Will the escalation have an impact on “vital American interests?” Certainly, but most of the consequences will be negative.
Instead of demonstrating to the international community that the U.S. is stepping away from the Bush Administration’s use of force, the escalation will do the opposite.
Instead of bringing our allies closer together, the escalation will sharpen tensions between Pakistan and India—the latter strongly supports the surge of U.S. troops—and pressure the North Atlantic Treaty Organization to scrape up yet more troops for a war that is deeply unpopular in Europe.
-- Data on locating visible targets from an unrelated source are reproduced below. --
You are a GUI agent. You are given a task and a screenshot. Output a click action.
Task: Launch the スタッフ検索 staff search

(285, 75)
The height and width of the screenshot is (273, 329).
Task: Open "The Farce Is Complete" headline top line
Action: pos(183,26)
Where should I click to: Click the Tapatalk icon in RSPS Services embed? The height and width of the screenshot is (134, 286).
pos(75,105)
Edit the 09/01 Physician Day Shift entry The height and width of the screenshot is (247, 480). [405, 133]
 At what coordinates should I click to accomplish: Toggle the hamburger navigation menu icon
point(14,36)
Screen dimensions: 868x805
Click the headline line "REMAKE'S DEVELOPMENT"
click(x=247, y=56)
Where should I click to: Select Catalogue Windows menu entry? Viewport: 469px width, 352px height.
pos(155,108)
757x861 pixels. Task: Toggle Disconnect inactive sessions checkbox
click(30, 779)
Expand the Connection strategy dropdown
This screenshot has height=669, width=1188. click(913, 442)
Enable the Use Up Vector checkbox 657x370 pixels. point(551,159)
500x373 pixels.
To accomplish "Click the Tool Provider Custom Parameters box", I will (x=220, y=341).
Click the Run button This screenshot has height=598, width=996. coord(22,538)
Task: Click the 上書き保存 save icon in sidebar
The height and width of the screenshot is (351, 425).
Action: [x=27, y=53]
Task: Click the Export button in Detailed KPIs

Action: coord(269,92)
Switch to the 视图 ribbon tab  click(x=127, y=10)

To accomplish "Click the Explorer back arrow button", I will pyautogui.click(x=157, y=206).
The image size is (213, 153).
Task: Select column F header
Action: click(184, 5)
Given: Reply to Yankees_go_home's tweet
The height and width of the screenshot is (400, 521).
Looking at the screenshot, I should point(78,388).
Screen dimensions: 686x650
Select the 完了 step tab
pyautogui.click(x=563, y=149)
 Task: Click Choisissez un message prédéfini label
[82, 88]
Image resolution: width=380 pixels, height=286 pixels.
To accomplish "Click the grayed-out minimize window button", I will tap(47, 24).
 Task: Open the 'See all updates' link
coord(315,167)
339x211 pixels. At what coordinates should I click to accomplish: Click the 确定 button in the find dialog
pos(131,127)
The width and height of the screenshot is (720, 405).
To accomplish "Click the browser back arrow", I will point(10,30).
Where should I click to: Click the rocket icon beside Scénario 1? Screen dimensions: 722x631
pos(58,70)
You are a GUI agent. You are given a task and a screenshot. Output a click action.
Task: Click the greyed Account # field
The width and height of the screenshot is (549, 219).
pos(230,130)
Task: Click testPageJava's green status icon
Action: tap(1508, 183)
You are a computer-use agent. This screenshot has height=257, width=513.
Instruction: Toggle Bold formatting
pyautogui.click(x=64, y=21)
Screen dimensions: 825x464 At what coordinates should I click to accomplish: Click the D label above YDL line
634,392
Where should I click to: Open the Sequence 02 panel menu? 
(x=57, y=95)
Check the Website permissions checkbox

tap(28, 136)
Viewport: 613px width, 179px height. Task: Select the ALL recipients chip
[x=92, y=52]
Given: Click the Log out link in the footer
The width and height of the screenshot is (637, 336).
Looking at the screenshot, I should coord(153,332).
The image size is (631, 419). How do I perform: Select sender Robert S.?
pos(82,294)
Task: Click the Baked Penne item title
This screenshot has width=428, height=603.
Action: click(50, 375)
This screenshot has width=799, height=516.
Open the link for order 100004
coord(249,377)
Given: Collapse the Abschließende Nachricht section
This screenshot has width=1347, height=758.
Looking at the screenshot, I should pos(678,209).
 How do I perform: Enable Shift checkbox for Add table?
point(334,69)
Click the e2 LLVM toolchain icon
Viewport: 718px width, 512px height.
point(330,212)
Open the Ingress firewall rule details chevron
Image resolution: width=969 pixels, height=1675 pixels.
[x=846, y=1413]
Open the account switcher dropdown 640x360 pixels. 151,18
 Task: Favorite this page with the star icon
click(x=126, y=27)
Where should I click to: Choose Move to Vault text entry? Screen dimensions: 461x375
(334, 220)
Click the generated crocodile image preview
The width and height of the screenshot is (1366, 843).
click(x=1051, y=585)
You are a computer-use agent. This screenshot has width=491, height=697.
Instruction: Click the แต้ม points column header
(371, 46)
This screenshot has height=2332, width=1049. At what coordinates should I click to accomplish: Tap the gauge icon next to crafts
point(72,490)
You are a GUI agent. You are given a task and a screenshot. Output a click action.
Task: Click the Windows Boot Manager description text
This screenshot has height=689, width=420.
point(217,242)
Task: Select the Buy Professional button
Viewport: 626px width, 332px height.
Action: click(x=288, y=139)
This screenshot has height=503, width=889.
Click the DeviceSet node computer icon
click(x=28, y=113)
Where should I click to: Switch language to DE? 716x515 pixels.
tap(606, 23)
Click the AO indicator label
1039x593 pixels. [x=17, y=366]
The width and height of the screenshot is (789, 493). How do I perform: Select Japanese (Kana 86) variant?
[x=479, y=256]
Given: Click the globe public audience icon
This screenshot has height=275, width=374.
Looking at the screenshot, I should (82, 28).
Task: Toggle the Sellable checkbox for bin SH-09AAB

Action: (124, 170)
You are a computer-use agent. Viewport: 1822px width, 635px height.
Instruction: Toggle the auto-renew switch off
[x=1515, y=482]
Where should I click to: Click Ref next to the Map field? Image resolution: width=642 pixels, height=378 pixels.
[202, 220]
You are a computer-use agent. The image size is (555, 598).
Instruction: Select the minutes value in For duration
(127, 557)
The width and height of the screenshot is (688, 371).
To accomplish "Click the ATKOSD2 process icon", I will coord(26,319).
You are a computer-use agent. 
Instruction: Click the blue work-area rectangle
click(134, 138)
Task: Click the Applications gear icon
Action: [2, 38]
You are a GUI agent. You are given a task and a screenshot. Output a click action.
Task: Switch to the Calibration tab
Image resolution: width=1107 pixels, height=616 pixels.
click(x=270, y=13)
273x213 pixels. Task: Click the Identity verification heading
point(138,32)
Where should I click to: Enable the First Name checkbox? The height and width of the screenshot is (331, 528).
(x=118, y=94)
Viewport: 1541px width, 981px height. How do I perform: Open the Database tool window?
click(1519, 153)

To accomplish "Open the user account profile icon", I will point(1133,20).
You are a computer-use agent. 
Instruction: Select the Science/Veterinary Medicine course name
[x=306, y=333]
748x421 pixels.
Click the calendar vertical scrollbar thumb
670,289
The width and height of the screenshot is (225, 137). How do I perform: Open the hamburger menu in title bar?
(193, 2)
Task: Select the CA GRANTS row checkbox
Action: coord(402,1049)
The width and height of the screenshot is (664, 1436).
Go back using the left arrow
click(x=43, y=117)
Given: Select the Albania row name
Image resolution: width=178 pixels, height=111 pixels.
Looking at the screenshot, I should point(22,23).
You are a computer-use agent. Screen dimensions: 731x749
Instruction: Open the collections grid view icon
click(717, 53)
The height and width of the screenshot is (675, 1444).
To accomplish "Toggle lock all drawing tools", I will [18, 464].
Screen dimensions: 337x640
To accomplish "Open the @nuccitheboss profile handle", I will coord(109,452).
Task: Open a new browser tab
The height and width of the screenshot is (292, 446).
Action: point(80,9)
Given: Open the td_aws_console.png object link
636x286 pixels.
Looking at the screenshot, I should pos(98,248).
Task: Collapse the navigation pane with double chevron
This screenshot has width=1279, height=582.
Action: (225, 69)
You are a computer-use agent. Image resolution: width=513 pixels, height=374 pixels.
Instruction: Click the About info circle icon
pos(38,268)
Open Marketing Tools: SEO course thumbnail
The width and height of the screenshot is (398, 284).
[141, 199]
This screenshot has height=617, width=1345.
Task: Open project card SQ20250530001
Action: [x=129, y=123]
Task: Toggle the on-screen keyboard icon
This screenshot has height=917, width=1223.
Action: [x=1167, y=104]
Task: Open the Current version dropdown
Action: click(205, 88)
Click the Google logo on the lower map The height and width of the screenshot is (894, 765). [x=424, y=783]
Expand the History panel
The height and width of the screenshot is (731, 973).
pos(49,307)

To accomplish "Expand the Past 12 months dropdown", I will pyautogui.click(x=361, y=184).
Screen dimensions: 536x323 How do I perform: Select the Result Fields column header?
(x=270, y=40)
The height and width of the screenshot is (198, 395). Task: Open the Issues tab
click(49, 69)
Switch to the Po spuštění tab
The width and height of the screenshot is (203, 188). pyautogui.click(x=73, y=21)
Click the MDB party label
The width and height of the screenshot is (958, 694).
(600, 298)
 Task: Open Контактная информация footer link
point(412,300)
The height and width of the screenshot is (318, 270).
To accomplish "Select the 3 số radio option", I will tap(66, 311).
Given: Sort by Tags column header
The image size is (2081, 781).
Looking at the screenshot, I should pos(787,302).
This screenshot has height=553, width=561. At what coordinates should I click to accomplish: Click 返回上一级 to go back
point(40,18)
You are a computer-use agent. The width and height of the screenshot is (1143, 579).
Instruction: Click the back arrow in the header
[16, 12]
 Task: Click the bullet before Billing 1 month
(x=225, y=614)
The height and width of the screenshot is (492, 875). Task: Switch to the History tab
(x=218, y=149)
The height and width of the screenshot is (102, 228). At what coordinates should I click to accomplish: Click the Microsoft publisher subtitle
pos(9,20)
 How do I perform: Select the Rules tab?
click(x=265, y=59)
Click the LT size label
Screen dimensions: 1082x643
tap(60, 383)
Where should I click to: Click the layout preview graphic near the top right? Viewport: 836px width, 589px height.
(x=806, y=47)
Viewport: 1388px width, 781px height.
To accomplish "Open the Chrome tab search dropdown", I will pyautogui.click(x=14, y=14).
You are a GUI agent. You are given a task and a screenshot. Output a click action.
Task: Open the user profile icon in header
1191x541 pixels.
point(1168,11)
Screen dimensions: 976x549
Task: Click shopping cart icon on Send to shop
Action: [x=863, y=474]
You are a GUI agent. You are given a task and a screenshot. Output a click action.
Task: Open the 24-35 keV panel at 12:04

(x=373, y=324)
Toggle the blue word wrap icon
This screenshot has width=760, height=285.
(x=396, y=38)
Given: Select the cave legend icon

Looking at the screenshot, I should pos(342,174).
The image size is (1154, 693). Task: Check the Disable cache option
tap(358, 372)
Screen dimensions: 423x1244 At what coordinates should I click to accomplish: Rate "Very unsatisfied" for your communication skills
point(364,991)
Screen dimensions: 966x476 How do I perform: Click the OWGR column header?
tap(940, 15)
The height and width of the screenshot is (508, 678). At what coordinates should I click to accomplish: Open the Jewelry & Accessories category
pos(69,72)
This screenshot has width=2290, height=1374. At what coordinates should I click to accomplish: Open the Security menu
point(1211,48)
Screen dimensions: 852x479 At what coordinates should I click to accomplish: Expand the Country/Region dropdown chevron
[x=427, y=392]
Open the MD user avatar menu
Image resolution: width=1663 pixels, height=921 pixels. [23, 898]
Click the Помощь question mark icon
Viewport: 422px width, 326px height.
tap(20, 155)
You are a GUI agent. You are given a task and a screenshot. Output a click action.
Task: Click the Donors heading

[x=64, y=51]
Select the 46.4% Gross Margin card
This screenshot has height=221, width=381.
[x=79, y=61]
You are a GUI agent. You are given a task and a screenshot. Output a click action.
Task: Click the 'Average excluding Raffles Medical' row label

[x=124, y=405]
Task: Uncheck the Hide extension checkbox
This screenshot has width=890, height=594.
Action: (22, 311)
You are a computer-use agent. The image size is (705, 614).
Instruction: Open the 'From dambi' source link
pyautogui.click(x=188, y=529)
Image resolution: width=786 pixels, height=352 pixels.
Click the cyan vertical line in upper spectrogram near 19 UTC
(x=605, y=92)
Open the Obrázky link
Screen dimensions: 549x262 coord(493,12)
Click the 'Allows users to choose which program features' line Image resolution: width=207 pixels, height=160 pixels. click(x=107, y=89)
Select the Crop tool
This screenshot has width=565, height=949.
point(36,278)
Instead of controlling “terrorism,” the escalation will be the recruiting sergeant for such organizations, particularly in the Middle East, where the Administration’s show of “resolve” on Afghanistan is contrasted with its abandonment of its “resolve” to resist Israeli settlements in the Occupied Territories.
And finally, the deployment will cost at least $30 billion a year on top of the billions has already spent and the $70 billion the U.S is shelling out to support its current force of 81,000 troops. In the meantime, the Administration is too starved for cash to launch a badly needed jobs program at home.
And keep in mind that the President said such a July 2011withdrawal would be based on “conditions on the ground,” a caveat big enough to drive a tank through.
“More soldiers is simply going to mean more deaths,” says Gennady Zaitsev, a former commander of an elite Soviet commando unit in Afghanistan. “U.S. and British citizens are going to ask, quite rightly, ‘Why are our sons dying?’ And the answer will be ‘To keep Hamid Karzai in power.’ I don’t think that will satisfy them.”
Looking back at years of blood and defeat, General Rodionov put his finger on the fundamental flaw in Obama’s escalation: “They [the U.S. and its allies] have to understand that there is no way for them to succeed militarily…It is a political problem which we utterly failed to grasp with our military mindset.”
That misunderstanding could become the epitaph for a presidency.